Eine Ausstellung in der Pinakothek der Moderne zeigt: Der erste Direktor der 1925 gegründeten Neuen Sammlung hat direkt in Weimar und Dessau eingekauft
von  Christa Sigg
Berühmt war lange Zeit nur ihr Mann Josef Albers. Ein Fehler, denn Anni Albers hat Wandbehänge, Stoffe und Teppiche entworfen, die bis heute nichts von ihrer abstrakten Klasse eingebüßt haben und ein herrliches Pendant zur entsprechenden Malerei darstellen. Albers, die fast zehn Jahre am Bauhaus war, überließ bei ihren Textilien nichts dem Zufall, sie wurden exakt auf dem Papier vorbereitet. Fragil wie solche Objekte inzwischen sind, dürfen sie kaum noch auf Reisen gehen. Man sieht auch an den schmaleren Partien des Wandbehangs No. 175 von 1925, dass die verschiedenen Materialien Baumwolle, Seide, Chenille- oder Bouclégarn ganz unterschiedlichen Alterungsprozessen unterliegen.
Berühmt war lange Zeit nur ihr Mann Josef Albers. Ein Fehler, denn Anni Albers hat Wandbehänge, Stoffe und Teppiche entworfen, die bis heute nichts von ihrer abstrakten Klasse eingebüßt haben und ein herrliches Pendant zur entsprechenden Malerei darstellen. Albers, die fast zehn Jahre am Bauhaus war, überließ bei ihren Textilien nichts dem Zufall, sie wurden exakt auf dem Papier vorbereitet. Fragil wie solche Objekte inzwischen sind, dürfen sie kaum noch auf Reisen gehen. Man sieht auch an den schmaleren Partien des Wandbehangs No. 175 von 1925, dass die verschiedenen Materialien Baumwolle, Seide, Chenille- oder Bouclégarn ganz unterschiedlichen Alterungsprozessen unterliegen. © VG Bildkunst

Wenn man László Moholy-Nagy glauben darf, dann stand München durchaus als Standort für das Bauhaus zur Debatte. Das heißt, 1925, als die heute legendäre Kunstschule Weimar aus politischen Gründen verlassen musste. Womöglich hat Moholy-Nagy, der Künstler und Assistent von Bauhaus-Direktor Walter Gropius, auch nur geblufft und versucht, Druck in Dessau aufbauen. Dorthin ist die Institution dann bekanntlich auch gezogen.

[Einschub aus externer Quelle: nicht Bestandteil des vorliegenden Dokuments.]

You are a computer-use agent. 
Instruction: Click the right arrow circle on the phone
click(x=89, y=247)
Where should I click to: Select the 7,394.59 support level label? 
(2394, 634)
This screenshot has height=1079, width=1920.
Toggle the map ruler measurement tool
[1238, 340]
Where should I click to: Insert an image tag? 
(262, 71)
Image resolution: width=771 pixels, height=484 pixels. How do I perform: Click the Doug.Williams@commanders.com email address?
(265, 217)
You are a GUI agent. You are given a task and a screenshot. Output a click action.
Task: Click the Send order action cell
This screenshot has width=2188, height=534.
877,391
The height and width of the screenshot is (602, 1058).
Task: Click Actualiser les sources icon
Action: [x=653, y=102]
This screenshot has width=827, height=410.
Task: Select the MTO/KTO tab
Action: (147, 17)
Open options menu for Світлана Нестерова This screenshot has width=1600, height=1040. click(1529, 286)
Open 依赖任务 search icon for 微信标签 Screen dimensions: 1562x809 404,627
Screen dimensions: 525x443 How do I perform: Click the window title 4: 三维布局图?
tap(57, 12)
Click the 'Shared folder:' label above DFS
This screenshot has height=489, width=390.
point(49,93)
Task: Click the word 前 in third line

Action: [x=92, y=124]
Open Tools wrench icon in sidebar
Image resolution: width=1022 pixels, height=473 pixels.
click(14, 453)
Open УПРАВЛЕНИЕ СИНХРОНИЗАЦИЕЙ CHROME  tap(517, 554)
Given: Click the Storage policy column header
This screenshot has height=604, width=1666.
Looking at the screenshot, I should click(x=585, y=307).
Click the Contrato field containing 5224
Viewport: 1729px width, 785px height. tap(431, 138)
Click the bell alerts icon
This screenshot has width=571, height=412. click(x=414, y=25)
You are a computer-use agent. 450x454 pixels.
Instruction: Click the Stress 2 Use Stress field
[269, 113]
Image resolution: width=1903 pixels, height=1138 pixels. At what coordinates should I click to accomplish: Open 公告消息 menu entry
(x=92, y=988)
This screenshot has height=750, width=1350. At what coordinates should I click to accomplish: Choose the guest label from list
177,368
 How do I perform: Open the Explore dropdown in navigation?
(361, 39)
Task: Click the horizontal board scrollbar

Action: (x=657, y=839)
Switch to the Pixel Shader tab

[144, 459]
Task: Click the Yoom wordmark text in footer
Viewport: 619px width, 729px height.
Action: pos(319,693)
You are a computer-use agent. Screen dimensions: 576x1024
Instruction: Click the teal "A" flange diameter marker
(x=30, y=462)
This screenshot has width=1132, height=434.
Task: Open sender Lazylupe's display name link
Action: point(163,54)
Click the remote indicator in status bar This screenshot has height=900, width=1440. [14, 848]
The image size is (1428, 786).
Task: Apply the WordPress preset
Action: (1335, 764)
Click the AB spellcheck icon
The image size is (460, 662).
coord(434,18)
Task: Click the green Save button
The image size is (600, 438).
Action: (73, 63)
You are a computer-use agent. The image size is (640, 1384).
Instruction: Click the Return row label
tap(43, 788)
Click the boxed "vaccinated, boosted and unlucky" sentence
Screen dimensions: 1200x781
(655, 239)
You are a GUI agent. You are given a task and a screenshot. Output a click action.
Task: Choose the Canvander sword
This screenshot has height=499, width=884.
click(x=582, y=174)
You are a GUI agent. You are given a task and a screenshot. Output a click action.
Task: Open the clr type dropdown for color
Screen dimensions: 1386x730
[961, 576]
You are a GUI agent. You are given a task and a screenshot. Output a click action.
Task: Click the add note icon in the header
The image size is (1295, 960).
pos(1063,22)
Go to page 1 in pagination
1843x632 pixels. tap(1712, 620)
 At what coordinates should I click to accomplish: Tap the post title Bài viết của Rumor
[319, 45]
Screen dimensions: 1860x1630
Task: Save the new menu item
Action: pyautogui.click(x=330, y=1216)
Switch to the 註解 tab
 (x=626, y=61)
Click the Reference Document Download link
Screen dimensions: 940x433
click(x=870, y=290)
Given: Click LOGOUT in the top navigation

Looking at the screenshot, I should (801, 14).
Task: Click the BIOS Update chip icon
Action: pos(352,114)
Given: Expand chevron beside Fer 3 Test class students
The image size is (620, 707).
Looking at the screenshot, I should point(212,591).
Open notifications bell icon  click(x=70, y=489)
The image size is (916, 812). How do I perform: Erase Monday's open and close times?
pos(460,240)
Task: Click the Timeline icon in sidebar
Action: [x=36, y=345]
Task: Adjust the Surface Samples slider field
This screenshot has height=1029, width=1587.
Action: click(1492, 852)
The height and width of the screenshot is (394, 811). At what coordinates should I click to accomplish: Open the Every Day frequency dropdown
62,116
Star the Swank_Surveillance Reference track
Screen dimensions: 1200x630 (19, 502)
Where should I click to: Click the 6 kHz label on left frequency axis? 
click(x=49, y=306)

Aber man fragt sich natürlich schon: Was wäre aus dem Bauhaus in der Landeshauptstadt geworden? Womöglich hätte es noch früher dichtgemacht? Wobei durch die reformierte Debschitz-Schule und Richard Riemerschmid ja durchaus der Boden für gute Formen bereitet war. Und in München wurde 1925 auch der Bauhaus-Verlag vom Verlag Albert Langen fortgeführt. Es gab also Anknüpfungspunkte – und einen frühen,
vorausblickenden „staatlichen“ Sammler.

Am Puls der Zeit

Günther Freiherr von Pechmann war Gründungsdirektor der Neuen Sammlung und wie der Titel andeutet: am Puls der Zeit. Er erwarb Keramik und ein großes Konvolut an Textilien – etwa von der fabelhaften Anni Albers oder Gunta Stölzl –, Metallgegenstände und Spielzeug. 40 Objekte dieser stattlichen Kollektion sind nun in die Ausstellung „Reflex Bauhaus“ in der Pinakothek der Moderne gewandert.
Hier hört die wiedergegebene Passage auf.